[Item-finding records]
(begin)

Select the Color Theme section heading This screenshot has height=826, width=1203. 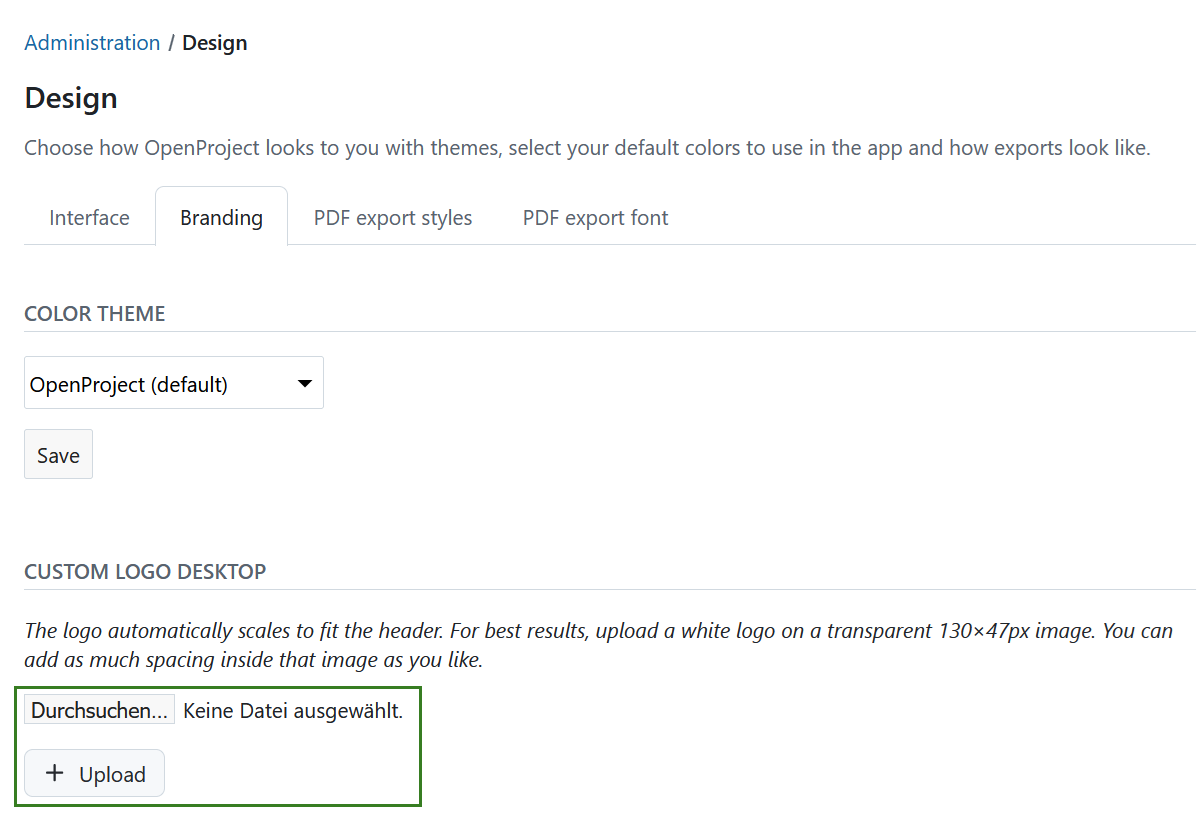coord(95,313)
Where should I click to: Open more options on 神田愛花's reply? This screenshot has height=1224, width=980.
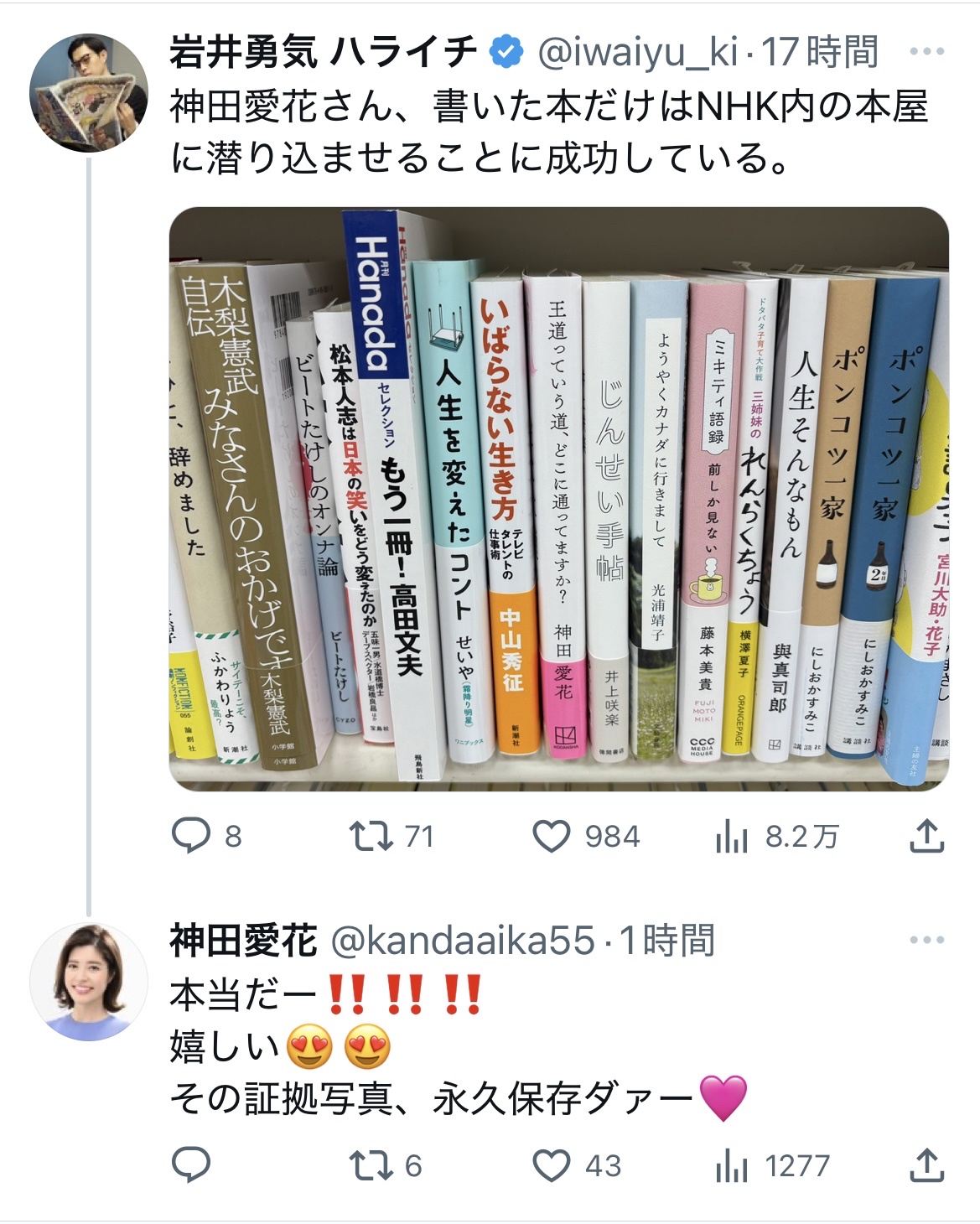pos(926,940)
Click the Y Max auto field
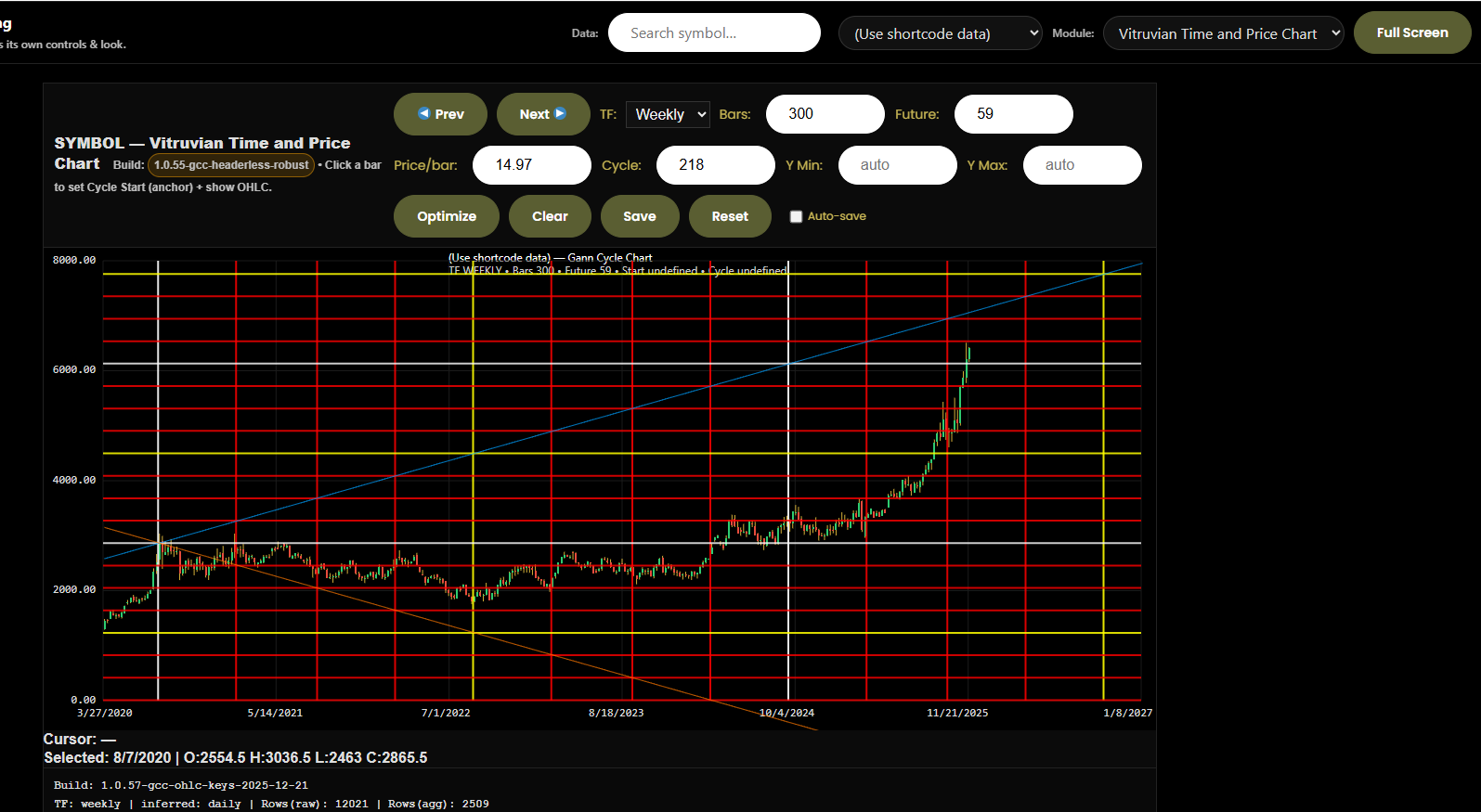The height and width of the screenshot is (812, 1481). [x=1082, y=165]
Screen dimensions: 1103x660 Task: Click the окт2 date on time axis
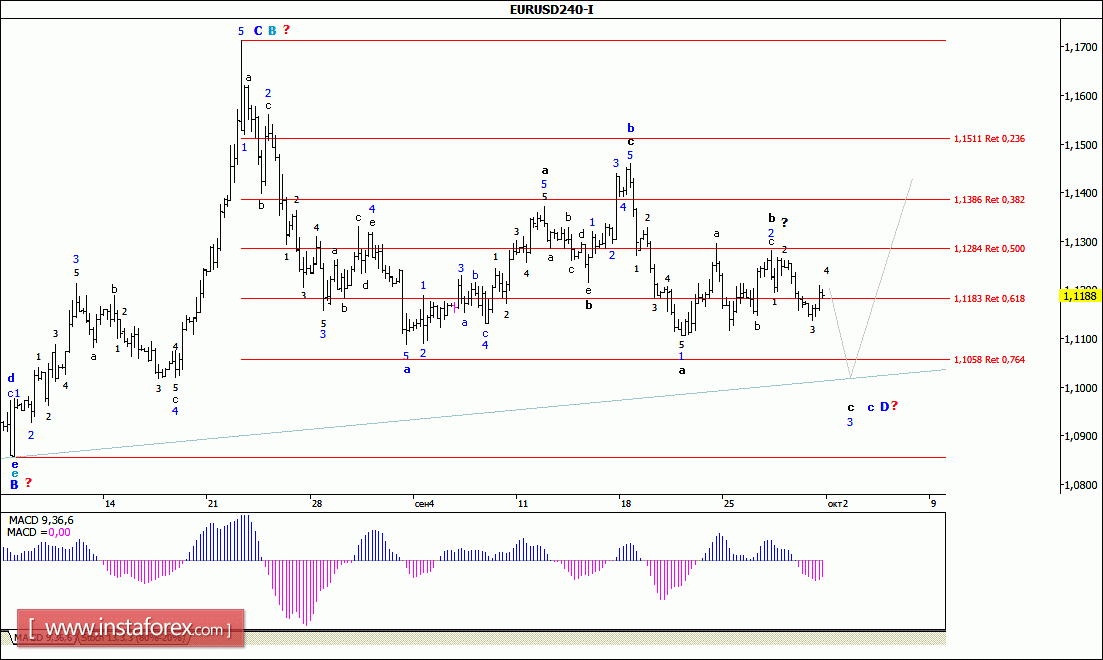[837, 503]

(end)

Put the records from the line with "Where should I" up to and including the last line into a JSON list of strings, one string per line with blank lines dropped. Omit the pictures.

◆ Result
[
  "Where should I click to: Open more options on 神田愛花's reply? This screenshot has height=1224, width=980.",
  "pos(926,940)",
  "Click the Y Max auto field",
  "The height and width of the screenshot is (812, 1481). [x=1082, y=165]",
  "Screen dimensions: 1103x660 Task: Click the окт2 date on time axis",
  "[837, 503]"
]